In LR ctrl-S is not export, it is save metadata and nondestructive editing instructions to an xmp for raw files and for tiffs and jpegs it means save all that data within the tiff or jpeg file. See this:

I skimmed through the lightroom.c code and the only comment that indicates a date says: copyright (c) 2013–2017 pascal obry.

I do not find any comments in the code that indicate what was changed/added after the initial 2013 code. I suppose some bugs were fixed, but probably no increase in support for LR non-destructive editing instructions. There are, of course, still many more LR instructions that are not supported. Currently ON1 claims to support importing all of the LR editing instructions and getting very good results with most translations to the ON1 equivalents. C1 also supports most or all, I think. ACDSee only imports the metadata though. They all import a LR catalog though, not individual xmp files for each image file. That means that they can import the non-destructive editing instructions for tiff and jpeg files too.

I realize the developer who created this darktable capability is probably not interested in suggestions from the cheap seats :slight_smile: but I will offer an idea. Rather than require the individual xmp files use the LR sqlite catalog file like the other programs do. This has at least 2 advantages:

  1. It means that xmp files for each and every one of the image files in LR do not need to be created and stored.

  2. It also means that the non-destructive editing instructions for tiff and jpeg files could be imported too.

I do realize that the other programs import a LR catalog in one long operation, but in darktable the individual xmp file is read when and if the image is opened in darkroom. It seems that the current method could still be used, but instead of getting the info from the xmp file when the image is opened in darkroom it could get it from the LR catalog when the image is opened in darkroom.

This is a good suggestion, but C1 and others probably have a paid, full time enginner who reverse enginners the LR database and maps those LR modules onto C1 & co.

Darktable has zero full time, paid staff. All are volunteers.

Knowing adobe, the formats probably change often, so an import of a catalog file is probably good only for a few versions.

I’m not trying to be disparaging at all, but it probably won’t happen. If it did happen, it’d likely be error prone and require a lot of support.

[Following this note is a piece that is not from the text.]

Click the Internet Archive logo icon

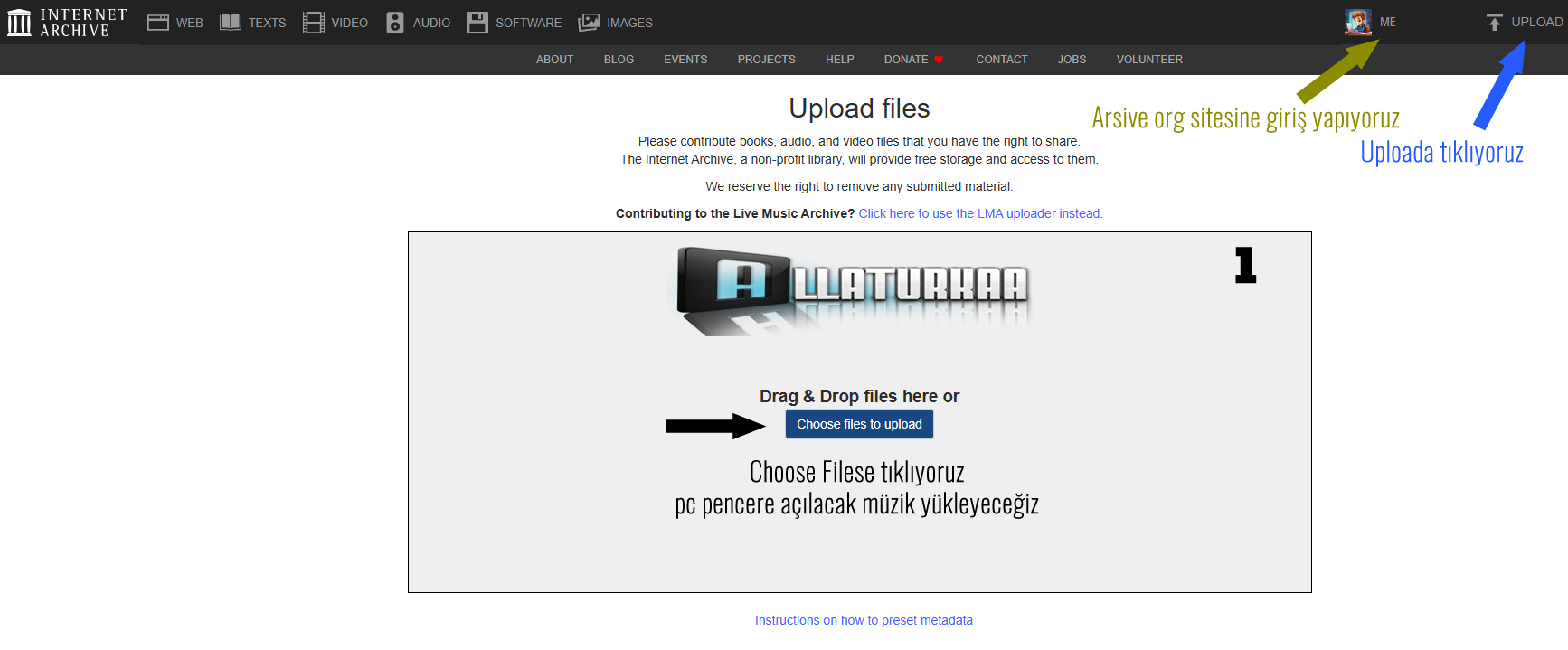pyautogui.click(x=19, y=23)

Yes, of course, I know they are commercial products with paid employees and darktable is worked on by volunteers. While it would be nice if someone who is very familiar with the design and programming of darktable would work some more on this I realize that it probably won’t happen. I think this is a huge bang for buck type of thing though. Sorry for the expression since no one who works on this is getting any bucks at all. :slight_smile: Like all of us I am very grateful for all their hard work.

A further refinement of the above idea. In order to maintain backward compatibility with the current xmp method then have a global option to choose what to do if a LR xmp file exists and a LR catalog exists that determines which one to use and which to ignore for a particular image. It would be even better to have 3 choices for that global option:

  1. If both exist use the xmp.
  2. If both exist use the catalog.
  3. If both exist ask what to do when opening the image in darkroom the first time.

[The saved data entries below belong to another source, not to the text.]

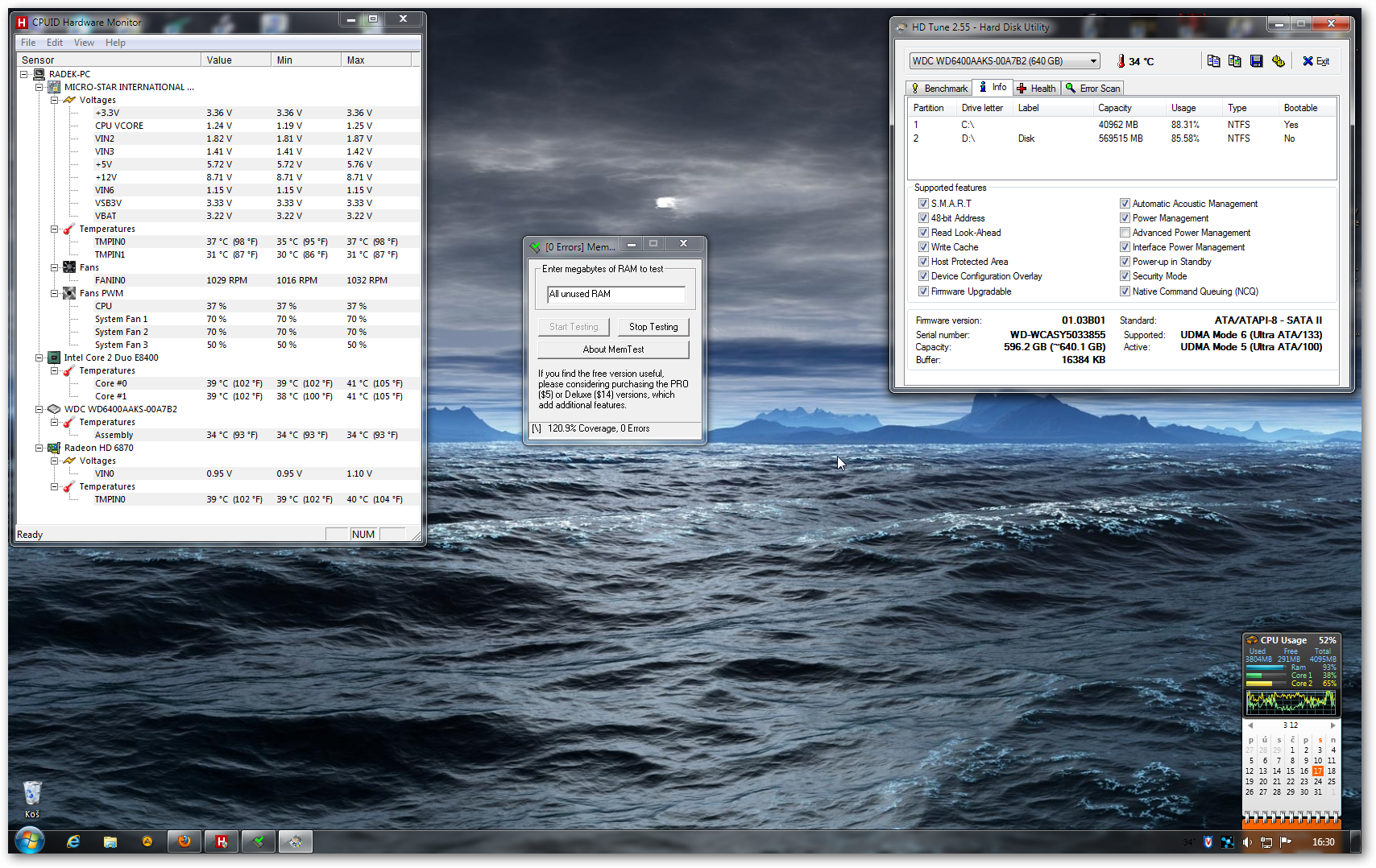Click the copy text icon in HD Tune toolbar
The height and width of the screenshot is (868, 1376).
click(1213, 61)
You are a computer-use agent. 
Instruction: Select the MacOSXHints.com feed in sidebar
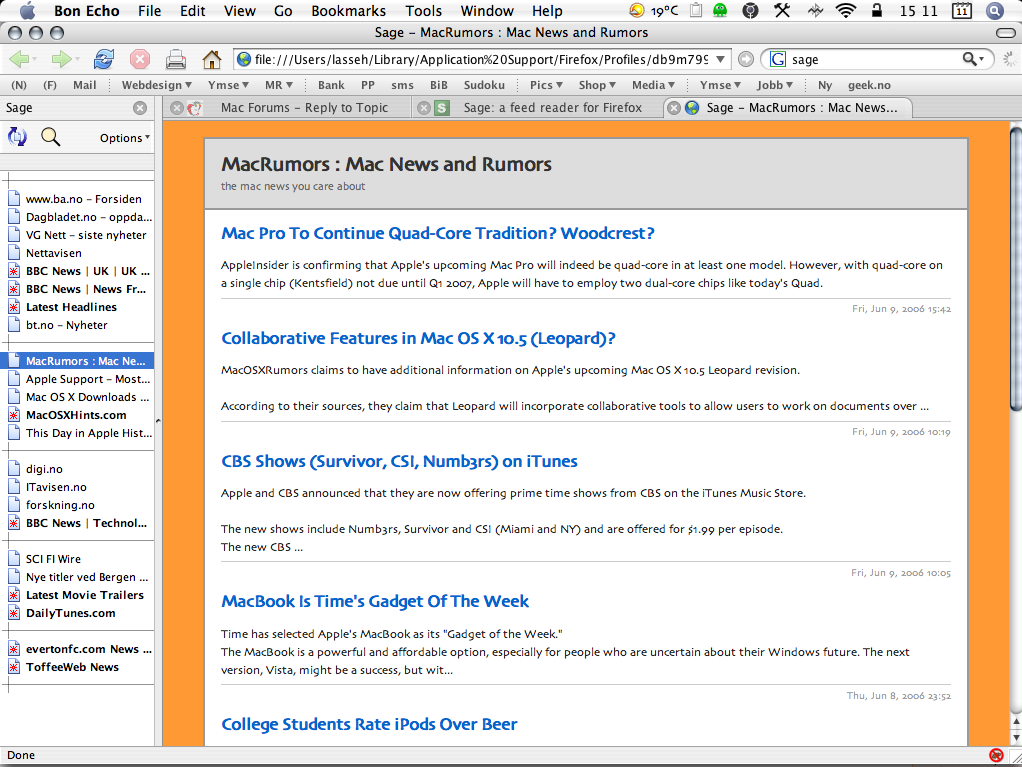tap(76, 415)
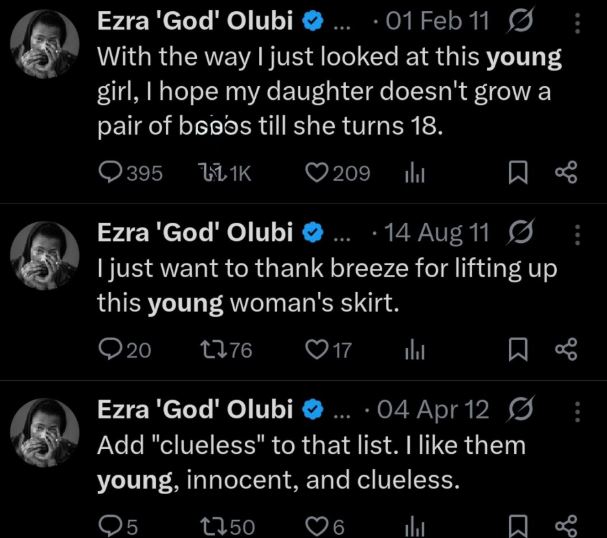Image resolution: width=607 pixels, height=538 pixels.
Task: Share the 14 Aug 11 tweet
Action: pyautogui.click(x=566, y=349)
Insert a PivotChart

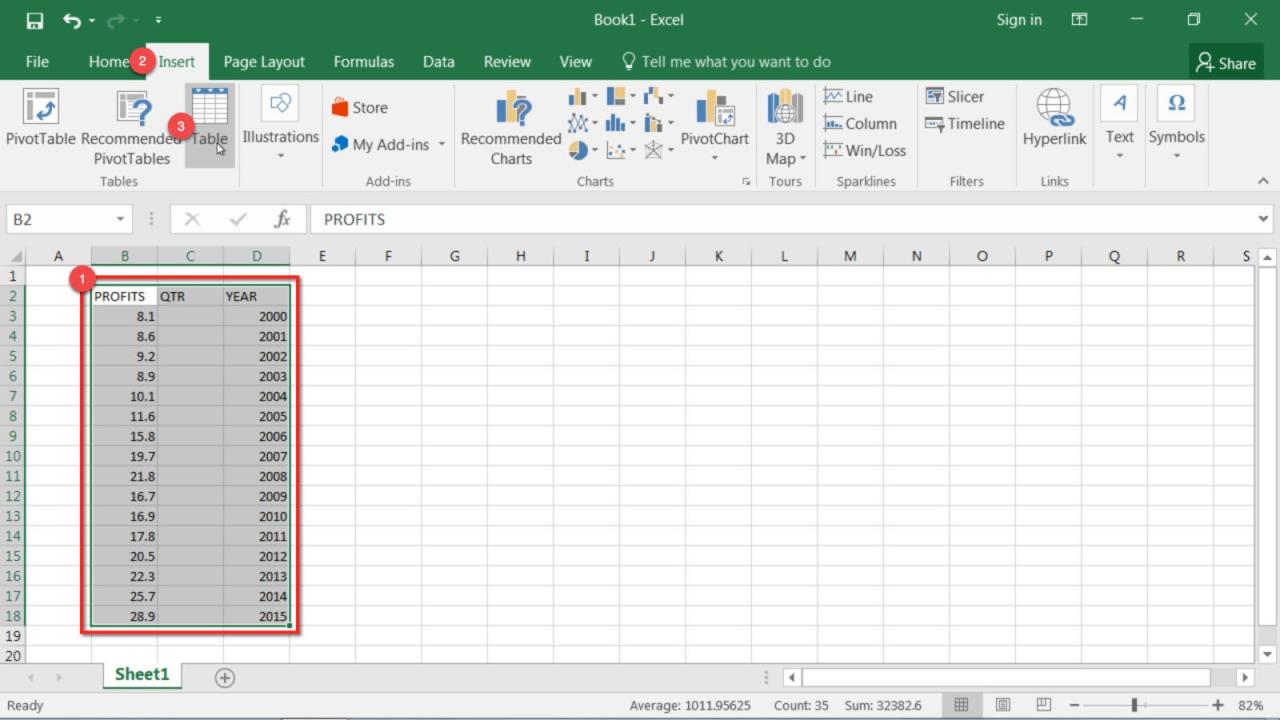pos(714,120)
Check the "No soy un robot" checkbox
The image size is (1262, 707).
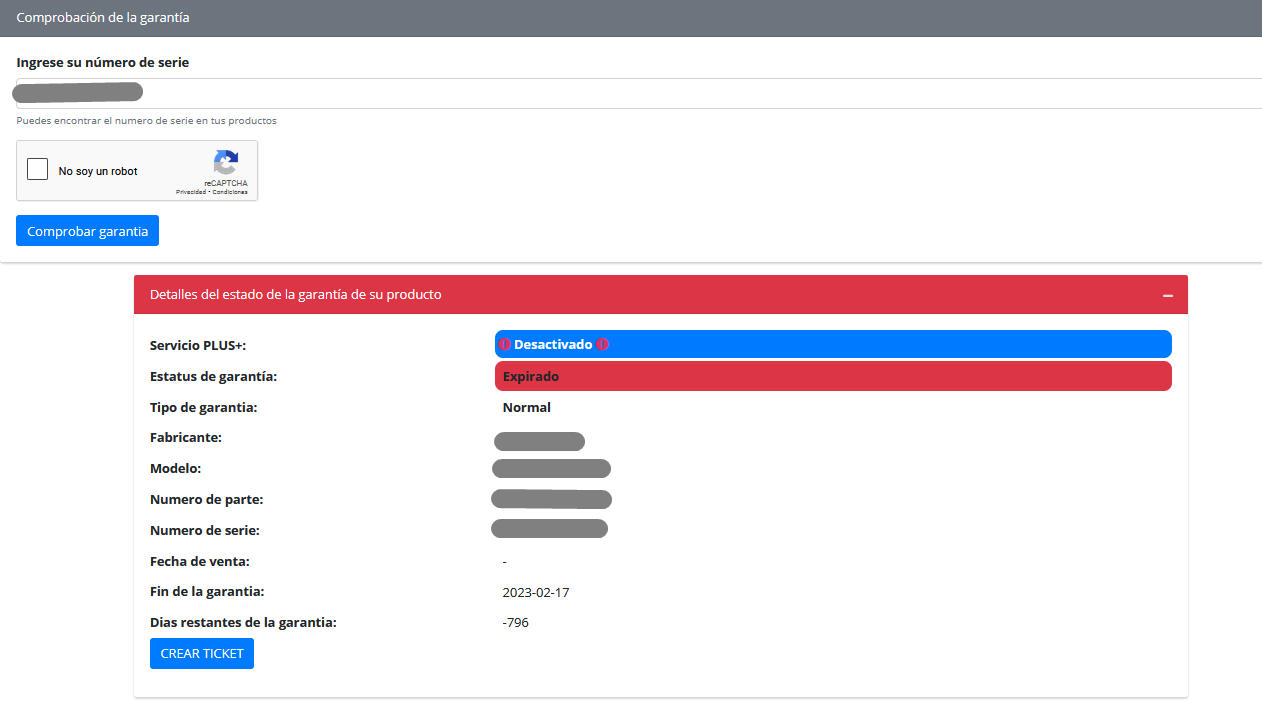point(38,170)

Yes, the LR catalog has some changes from time to time. I suppose the LR xmp files also change sometimes, at least with regards to new editing instructions, new or changed values, and so on. I know, this is all a can of worms. :frowning:

That’s not the issue at all. I have made this mode to migrate out of Lr when I had a Lr license. At this point I’m out of Adobe crappy business plan and certainly won’t by a license to fix or enhance this mode. Since my first implementation there was some updates and later some fixes based on some XMP given to me to update some part of the parsing. But that’s all we can do.

And now please realize that there is 0 chance (yes zero) to get a development that will get the identical export jpeg. That’s just impossible given the very difference there is between the core dev engine.